2023 4th International Conference on Information Science, Parallel and Distributed Systems(ISPDS 2023)

Speakers (Leicester)

Shuai Liu.png

Prof. Steven Li

Swansea University, UK



Dr. Li received the B.E. degree in precision mechanical engineering from Hefei University of Technology in 2005, the M.E. degree in automatic control engineering from University of Science and Technology of China in 2008, and the Ph.D. degree in electrical and computer engineering from Stevens Institute of Technology, USA, in 2014. He is currently an Associate Professor (Reader) at Swansea University, UK, leading the Robotic Lab, conducting research on robot manipulation and impedance control, multi-robot coordination, distributed control, intelligent optimization and control, and legged robots. 

Title:

Beetle Antennae Search: Mathematic Formulation and Applications

Abstract:

The Beetle Antennae Search (BAS) algorithm is a nature-inspired optimization algorithm inspired by the unique behavior of beetle antennae. This paper presents a comprehensive mathematical formulation of the BAS algorithm and explores its various applications. The mathematical model of the BAS algorithm is developed by incorporating the principles of antenna sensing and exploration behavior observed in beetles. The algorithm's performance is evaluated using benchmark optimization problems, demonstrating its effectiveness in finding optimal solutions in complex and dynamic search spaces. Additionally, this study investigates the applicability of the BAS algorithm in diverse fields, such as engineering design, image processing, data clustering, and pattern recognition. Experimental results and comparative analyses highlight the advantages and potential of the BAS algorithm in addressing real-world optimization problems. Overall, this work provides a solid foundation for understanding the mathematical principles underlying the BAS algorithm and demonstrates its potential for solving a wide range of practical optimization challenges.





zhangyudong.jpg

Prof. Yudong Zhang

University of Leicester, UK



Prof. Yudong Zhang is a Chair Professor at the School of Computing and Mathematical Sciences, University of Leicester, UK. He is the Fellow of IET, Fellow of EAI, and Fellow of BCS. He is the Senior Member of IEEE and ACM. He is the Distinguished Speaker of ACM. He was the 2019, 2021 & 2022 recipient of Clarivate Highly Cited Researcher. He has (co)authored over 400 peer-reviewed articles. There are more than 50 ESI Highly Cited Papers and 5 ESI Hot Papers in his (co)authored publications. His citation reached 22936 in Google Scholar (h-index 84). He is the editor of Neural Networks, IEEE TITS, IEEE TCSVT, etc.

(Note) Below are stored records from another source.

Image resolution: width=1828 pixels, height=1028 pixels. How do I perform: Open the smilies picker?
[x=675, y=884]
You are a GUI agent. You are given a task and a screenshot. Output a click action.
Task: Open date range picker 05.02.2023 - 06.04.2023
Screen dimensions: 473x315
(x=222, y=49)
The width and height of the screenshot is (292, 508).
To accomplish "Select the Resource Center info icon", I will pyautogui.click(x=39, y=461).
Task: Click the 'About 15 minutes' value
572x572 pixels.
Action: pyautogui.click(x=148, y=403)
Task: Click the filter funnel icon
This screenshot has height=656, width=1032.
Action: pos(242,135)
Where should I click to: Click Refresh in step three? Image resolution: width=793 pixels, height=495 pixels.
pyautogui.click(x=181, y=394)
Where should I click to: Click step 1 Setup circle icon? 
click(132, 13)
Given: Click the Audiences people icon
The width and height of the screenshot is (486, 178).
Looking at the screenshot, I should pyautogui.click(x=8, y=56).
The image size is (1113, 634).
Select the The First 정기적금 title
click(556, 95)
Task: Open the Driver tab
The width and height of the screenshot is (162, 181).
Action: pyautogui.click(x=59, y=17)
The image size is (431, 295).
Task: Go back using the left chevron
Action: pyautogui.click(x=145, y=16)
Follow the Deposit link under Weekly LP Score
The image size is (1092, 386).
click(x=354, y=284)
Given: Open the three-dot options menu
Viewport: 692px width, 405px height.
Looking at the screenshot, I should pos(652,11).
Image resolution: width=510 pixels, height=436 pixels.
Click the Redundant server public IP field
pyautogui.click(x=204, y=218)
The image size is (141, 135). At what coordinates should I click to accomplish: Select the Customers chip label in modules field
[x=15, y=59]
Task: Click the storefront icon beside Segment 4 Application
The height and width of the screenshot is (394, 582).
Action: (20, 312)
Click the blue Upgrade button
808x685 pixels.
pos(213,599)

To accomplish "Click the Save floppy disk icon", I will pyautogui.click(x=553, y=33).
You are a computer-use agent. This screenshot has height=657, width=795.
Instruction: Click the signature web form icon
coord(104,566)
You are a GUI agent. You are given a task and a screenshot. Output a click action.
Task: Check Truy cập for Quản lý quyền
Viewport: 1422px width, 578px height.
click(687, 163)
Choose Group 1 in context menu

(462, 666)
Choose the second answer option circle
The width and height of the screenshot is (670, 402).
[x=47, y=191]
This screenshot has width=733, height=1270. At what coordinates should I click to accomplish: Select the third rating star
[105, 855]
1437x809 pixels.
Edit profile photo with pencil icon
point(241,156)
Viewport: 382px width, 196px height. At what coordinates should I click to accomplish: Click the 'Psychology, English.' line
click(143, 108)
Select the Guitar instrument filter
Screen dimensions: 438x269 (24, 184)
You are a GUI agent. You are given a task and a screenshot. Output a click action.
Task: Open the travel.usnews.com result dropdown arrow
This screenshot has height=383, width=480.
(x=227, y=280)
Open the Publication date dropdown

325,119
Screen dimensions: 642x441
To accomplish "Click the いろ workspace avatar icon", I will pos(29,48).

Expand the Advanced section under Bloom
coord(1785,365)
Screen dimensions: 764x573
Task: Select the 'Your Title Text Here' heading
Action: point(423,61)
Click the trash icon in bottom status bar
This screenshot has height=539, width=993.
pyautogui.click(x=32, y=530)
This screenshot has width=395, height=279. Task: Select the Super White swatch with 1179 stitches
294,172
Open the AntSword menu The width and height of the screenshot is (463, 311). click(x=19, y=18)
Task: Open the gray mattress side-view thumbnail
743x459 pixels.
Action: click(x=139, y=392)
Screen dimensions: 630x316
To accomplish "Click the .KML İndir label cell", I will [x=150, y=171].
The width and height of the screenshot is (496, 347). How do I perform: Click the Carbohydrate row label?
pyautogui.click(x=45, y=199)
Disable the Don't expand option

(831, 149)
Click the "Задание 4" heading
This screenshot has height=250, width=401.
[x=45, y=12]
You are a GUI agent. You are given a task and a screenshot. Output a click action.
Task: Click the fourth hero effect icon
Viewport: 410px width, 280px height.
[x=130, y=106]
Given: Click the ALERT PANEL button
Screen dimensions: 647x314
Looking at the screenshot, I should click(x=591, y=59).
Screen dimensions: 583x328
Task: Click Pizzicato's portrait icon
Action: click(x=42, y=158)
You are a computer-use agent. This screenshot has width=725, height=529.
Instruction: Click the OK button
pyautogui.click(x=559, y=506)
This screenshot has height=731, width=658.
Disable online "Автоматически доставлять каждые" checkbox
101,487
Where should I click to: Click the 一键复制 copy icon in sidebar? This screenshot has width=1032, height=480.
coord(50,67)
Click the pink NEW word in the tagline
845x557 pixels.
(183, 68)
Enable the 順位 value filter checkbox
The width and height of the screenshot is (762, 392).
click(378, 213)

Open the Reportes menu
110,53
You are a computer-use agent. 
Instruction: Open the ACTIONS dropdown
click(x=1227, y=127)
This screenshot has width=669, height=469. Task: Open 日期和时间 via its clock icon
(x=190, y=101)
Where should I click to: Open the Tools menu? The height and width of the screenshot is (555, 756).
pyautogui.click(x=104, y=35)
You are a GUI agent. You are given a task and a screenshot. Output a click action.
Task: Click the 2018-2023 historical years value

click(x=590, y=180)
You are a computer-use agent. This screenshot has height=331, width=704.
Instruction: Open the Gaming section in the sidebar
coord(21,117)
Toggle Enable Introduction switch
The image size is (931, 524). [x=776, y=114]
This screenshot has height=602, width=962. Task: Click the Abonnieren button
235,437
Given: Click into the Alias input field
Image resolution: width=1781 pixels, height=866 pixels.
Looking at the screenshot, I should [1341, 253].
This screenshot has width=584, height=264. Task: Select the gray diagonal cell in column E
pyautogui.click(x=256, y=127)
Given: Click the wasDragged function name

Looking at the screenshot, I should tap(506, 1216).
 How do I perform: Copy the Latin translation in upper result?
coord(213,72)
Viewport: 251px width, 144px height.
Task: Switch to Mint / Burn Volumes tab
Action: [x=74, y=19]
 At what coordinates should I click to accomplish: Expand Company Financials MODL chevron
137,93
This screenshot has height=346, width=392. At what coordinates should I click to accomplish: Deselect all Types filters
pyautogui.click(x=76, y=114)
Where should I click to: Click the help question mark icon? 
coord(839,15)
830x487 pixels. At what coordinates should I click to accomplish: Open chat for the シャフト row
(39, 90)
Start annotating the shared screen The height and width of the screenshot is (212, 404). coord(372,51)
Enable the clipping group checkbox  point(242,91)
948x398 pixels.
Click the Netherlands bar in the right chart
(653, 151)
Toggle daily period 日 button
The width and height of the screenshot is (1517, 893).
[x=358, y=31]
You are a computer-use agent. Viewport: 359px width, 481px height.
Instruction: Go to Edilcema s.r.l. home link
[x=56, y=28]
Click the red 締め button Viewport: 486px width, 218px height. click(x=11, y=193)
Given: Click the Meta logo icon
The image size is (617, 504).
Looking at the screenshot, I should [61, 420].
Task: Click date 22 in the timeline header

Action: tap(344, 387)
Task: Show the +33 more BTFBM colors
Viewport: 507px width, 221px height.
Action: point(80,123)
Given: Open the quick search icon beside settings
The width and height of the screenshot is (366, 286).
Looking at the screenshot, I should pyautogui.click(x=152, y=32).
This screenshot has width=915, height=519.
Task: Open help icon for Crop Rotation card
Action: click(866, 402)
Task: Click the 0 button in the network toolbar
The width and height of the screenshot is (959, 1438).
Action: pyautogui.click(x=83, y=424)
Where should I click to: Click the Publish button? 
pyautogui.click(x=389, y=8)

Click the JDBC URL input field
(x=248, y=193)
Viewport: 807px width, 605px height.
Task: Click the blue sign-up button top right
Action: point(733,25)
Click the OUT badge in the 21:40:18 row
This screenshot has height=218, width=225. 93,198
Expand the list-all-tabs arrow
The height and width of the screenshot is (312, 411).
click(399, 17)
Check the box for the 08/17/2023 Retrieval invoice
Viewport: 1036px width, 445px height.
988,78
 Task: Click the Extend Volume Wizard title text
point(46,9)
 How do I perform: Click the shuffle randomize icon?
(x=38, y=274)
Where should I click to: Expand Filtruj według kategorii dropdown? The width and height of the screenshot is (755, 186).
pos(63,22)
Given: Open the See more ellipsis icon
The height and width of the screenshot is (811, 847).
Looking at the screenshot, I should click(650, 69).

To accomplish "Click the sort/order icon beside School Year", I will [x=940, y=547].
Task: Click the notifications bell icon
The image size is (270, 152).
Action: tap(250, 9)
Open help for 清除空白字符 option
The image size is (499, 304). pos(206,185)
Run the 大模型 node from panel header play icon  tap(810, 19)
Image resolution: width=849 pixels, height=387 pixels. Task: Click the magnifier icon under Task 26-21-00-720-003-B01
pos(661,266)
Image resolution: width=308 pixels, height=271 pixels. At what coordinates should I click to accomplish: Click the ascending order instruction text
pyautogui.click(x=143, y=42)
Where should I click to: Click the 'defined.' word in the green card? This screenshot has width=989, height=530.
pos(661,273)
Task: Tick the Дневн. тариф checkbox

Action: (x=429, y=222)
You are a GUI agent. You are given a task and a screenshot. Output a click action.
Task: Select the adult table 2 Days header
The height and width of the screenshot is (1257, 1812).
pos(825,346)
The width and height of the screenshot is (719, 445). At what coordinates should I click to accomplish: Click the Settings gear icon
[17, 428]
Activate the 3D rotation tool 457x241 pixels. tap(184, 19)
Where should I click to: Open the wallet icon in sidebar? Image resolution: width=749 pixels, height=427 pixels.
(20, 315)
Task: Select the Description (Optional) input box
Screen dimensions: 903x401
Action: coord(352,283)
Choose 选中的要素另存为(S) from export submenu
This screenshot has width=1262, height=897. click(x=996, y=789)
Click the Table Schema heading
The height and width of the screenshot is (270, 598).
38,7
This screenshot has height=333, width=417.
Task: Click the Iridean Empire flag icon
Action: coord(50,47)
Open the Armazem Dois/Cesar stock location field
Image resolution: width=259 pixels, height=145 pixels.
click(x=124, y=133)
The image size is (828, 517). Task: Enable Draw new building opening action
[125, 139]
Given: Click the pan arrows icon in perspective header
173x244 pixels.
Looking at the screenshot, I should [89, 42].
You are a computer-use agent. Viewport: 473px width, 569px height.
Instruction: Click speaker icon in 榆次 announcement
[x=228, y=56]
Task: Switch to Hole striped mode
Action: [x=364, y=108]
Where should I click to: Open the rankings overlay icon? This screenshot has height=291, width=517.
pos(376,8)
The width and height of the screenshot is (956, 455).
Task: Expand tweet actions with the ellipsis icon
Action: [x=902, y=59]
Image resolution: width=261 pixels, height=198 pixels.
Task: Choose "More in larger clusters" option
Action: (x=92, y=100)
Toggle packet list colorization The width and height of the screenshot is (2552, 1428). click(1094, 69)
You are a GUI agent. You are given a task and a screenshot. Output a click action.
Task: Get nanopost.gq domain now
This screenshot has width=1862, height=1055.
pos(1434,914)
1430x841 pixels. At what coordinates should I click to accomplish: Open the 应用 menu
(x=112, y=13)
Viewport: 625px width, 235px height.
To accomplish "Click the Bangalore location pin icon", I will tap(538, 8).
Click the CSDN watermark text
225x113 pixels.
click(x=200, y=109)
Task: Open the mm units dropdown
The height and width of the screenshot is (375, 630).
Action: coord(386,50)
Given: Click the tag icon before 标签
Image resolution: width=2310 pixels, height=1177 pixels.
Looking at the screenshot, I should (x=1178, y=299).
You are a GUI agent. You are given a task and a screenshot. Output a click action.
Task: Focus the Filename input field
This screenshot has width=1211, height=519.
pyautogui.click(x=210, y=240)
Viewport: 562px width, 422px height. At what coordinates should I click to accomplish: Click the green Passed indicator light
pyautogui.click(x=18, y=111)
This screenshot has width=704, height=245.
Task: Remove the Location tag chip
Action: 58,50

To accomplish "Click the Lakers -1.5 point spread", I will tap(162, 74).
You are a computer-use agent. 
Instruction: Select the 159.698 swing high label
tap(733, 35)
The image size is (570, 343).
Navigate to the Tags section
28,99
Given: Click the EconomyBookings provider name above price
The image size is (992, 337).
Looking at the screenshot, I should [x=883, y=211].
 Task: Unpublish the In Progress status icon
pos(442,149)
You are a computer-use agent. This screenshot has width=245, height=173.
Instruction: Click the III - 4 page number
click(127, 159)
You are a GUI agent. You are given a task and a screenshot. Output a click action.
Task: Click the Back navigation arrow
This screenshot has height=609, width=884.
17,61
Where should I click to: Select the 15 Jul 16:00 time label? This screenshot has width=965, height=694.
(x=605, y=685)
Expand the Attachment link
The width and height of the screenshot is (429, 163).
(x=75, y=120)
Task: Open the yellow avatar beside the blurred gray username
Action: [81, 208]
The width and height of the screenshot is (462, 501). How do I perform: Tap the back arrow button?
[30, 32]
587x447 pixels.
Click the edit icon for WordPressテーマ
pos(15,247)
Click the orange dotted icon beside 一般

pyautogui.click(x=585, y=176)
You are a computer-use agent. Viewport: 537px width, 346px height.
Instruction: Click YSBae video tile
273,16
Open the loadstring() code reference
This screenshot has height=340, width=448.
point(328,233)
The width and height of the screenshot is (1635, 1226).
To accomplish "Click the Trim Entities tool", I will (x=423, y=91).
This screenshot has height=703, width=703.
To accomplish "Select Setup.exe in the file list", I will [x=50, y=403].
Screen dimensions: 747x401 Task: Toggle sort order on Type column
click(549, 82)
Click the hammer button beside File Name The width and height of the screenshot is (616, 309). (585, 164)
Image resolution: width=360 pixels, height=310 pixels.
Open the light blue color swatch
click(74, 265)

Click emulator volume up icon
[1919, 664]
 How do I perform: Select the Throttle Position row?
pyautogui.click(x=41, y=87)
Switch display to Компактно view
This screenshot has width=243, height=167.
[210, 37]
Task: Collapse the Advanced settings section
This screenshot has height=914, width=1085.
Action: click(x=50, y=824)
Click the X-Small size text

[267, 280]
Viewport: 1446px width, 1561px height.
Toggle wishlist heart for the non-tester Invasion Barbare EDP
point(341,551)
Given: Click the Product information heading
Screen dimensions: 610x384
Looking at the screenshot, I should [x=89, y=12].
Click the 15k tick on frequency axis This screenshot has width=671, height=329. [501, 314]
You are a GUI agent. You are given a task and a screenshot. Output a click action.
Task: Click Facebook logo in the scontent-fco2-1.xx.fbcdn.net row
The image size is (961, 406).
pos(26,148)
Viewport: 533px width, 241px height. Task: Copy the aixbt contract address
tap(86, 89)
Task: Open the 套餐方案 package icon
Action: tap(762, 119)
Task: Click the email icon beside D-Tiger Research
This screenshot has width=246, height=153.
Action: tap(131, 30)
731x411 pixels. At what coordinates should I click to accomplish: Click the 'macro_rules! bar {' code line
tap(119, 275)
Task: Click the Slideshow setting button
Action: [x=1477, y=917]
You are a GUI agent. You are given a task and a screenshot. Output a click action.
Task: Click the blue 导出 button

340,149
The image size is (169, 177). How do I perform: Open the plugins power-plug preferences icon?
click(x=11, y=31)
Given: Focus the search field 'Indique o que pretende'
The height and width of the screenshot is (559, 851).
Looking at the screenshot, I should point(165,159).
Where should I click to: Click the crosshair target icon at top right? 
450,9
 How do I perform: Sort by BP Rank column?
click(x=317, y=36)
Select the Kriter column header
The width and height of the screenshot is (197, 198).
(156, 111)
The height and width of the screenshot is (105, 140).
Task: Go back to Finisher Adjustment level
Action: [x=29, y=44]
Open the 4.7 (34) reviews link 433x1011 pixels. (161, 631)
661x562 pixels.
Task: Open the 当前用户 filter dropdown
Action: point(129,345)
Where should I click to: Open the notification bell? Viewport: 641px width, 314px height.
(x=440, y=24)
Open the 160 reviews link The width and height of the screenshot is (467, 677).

He has conducted many successful industrial projects and academic grants from NIH, Royal Society, GCRF, EPSRC, MRC, Hope, British Council, and NSFC. He has served as (Co-)Chair for more than 60 international conferences (including more than 20 IEEE or ACM conferences). More than 50 news presses have reported his research outputs, such as Reuters, BBC, Telegraph, Physics World, UK Today News, etc.

Title:

Computer Software for COVID-19 Diagnosis

Abstract:

COVID-19 is a pandemic disease that caused more than 6.64 million deaths until 4/Dec/2022. X-ray and CT scans are two popular medical imaging technique used in radiology to get detailed images of the body noninvasively for diagnostic purposes. Traditional manual labeling of X-ray or CT-based scans is tedious and error-prone. To solve the problem, our lab develops new computer software, such as advanced pooling-based networks, graph convolutional networks, attention neural networks, weakly supervised networks, etc. We also use cloud computing techniques to run our developed app on the remote server to help doctors in the suburban area. Two other chest-related diseases: secondary pulmonary tuberculosis and community-acquired pneumonia, will be covered in this talk.